You may not think twice about signing a personal guarantee for your business: after all, you believe wholeheartedly that your business will succeed. However, many financial experts would urge you to personally guarantee a business loan only as a last resort. After all, if your business goes belly up, you stand to lose major personal assets — most likely your house.
Before you decide to personally guarantee a small business loan, think about what a personal guarantee means. The guarantee applies only to you, not to your business partners nor to your managers. It means that you are declaring an individual pledge to make good on the loan, usually without exception. Depending on how your contract is written, you may be responsible for the loan even if your business is protected by limited liability laws. Many lenders require borrowers to personally guarantee a loan or secure it with personal assets if your business is organized as a limited liability entity. Learn more about the Elements of Successful Small Business Loan Applications.
You may even be responsible for the loan after your business has been dissolved. When you issue a personal guarantee, you are acting as a cosigner on the loan. As such, creditors will go after you in the event that the borrower — your business — fails to make the loan payments.
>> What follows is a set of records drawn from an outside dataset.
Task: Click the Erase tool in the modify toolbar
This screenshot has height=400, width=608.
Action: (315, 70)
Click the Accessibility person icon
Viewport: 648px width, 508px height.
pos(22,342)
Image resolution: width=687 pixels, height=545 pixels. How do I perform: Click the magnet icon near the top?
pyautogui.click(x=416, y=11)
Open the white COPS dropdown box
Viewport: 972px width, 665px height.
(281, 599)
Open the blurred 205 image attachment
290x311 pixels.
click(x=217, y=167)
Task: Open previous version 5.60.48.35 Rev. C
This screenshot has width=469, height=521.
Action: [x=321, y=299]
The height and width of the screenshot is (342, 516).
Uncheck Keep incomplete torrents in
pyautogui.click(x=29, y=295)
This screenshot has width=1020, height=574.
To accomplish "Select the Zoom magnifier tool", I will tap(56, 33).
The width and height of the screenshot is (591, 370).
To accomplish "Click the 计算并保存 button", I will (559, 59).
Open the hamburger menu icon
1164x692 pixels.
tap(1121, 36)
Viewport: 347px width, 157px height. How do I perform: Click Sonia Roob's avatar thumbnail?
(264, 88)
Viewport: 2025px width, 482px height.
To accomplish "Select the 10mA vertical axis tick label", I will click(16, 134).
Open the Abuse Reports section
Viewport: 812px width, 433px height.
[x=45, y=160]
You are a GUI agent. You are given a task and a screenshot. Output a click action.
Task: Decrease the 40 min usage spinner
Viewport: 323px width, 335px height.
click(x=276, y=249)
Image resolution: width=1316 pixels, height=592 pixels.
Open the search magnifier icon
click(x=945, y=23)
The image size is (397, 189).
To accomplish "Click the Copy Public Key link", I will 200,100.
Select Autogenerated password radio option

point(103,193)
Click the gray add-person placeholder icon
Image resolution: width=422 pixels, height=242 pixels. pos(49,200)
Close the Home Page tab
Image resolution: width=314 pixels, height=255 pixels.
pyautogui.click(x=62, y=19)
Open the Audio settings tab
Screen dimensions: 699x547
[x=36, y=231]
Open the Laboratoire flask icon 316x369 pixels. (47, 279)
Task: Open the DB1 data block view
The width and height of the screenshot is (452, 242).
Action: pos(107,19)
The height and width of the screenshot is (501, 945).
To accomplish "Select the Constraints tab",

But every loan carries some degree of risk, even if you do not personally guarantee it. In some cases, a lender may have the right to sue you personally if your business is a sole proprietorship or general partnership. If the lender successfully sues you, they can confiscate your personal assets to satisfy the loan. Another thing to consider is that if you are married, your spouse may have to cosign the promissory note. In that event, your jointly owned possessions are on the line for the debt, as well as your spouse’s assets and income. Learn more about Bank Loans for Small Businesses.
If you have exhausted all your other financing options, a personal guarantee may be your last resort. Guaranteeing a loan for your business demonstrates a high level of personal commitment to your business, which lenders like to see. Keep in mind that if you personally guarantee a loan to a business, you can expect a phone call from the lender if things go south.
In some cases, however, you may not have a choice if you want that loan. The Small Business Administration (SBA) requires that all loans they guarantee must also be personally guaranteed by any person with a 20 percent or larger ownership interest in the business. In addition the loans will typically be collateralized with some or all of the business’s assets and possibly with personal assets such as a second home mortgage. If you are seeking an SBA-backed loan, chances are not likely that you could find much better loan terms through banks and other lenders.